← Back to context

Comment by roadside_picnic

7 days ago

I'm sure there are countless tricks, but one that can implemented at home, and I know plays a major part in Cerebras' performance is: speculative decoding.

Speculative decoding uses a smaller draft model to generate tokens with much less compute and memory required. Then the main model will accept those tokens based on the probability it would have generated them. In practice this case easily result in a 3x speedup in inference.

Another trick for structured outputs that I know of is "fast forwarding" where you can skip tokens if you know they are going to be the only acceptable outputs. For example, you know that when generating JSON you need to start with `{ "<first key>": ` etc. This can also lead to a ~3x speedup in when responding in JSON.

gpt-oss-120b can be used with gpt-oss-20b as speculative drafting on LM Studio

I'm not sure it improved the speed much

  • To measure the performance gains on a local machine (or even standard cloud GPU setup), since you can't run this in parallel with the same efficiency you could in a high-ed data center, you need to compare the number of calls made to each model.

    In my experiences I'd seen the calls to the target model reduced to a third of what they would have been without using a draft model.
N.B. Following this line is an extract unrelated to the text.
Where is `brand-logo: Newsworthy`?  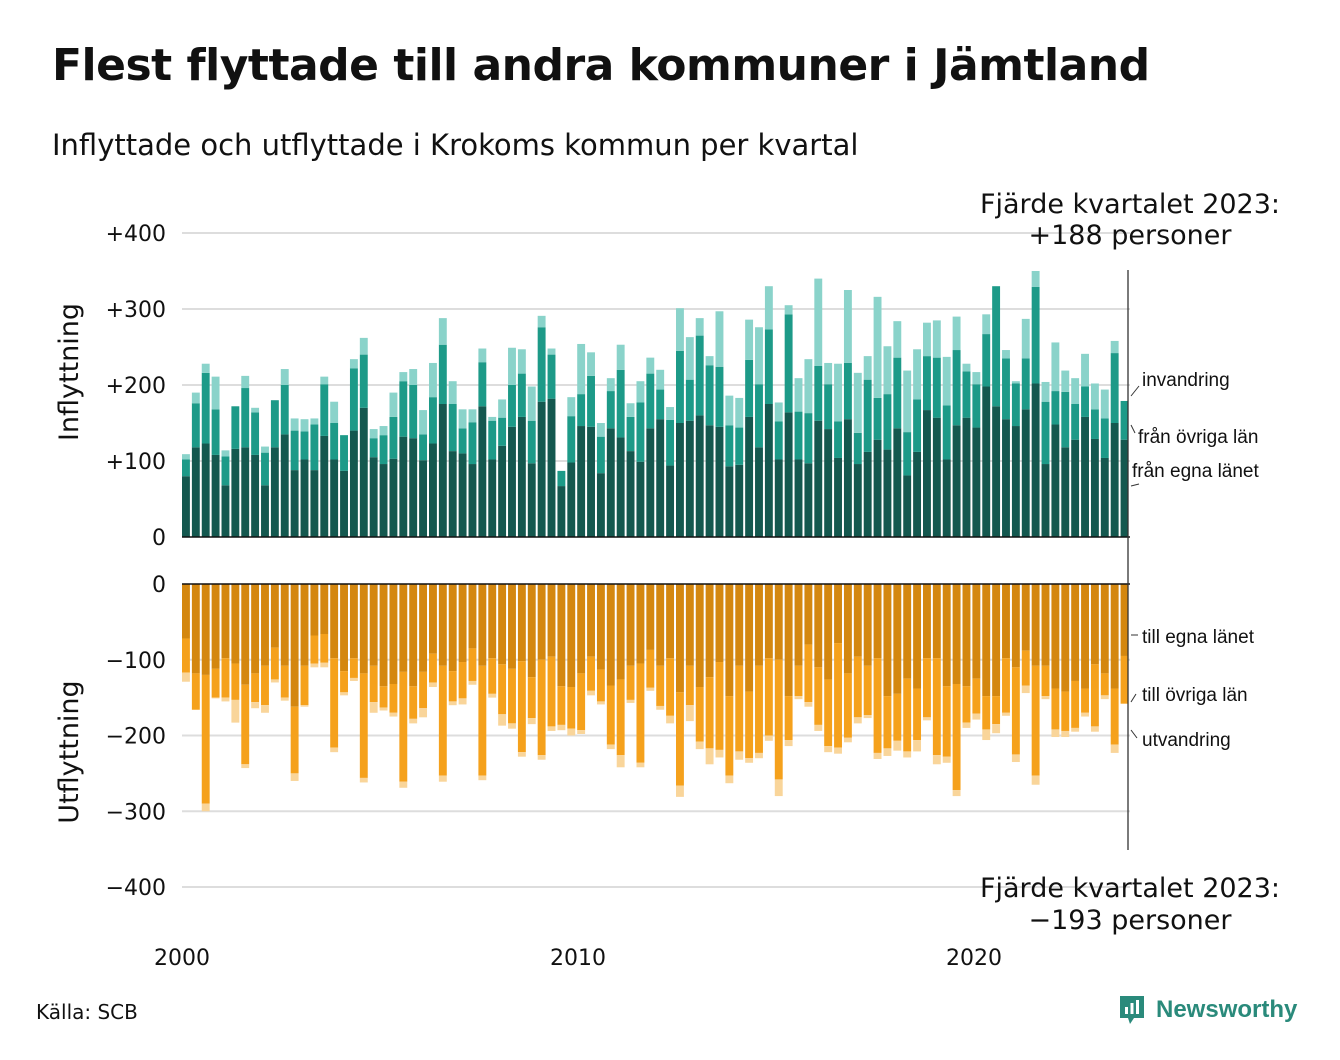 brand-logo: Newsworthy is located at coordinates (1208, 1010).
    You'll still get some gains on a local model, but they won't be near what they could be theoretically if everything is properly tuned for performance.

    It also depends on the type of task. I was working with pretty structured data with lots of easy to predict tokens.

  • It depends a lot on the type of conversation. A lot of ChatGPT load appears to be therapy talk that even small models can correctly predict.

  • a 6:1 parameter ratio is too small for specdec to have that much of an effect. You'd really want to see 10:1 or even more for this to start to matter

    • You're right on ratios, but actually the ratio is much worse than 6:1 since they are MoEs. The 20B has 3.6B active, and the 120B has only 5.1B active, only about 40% more!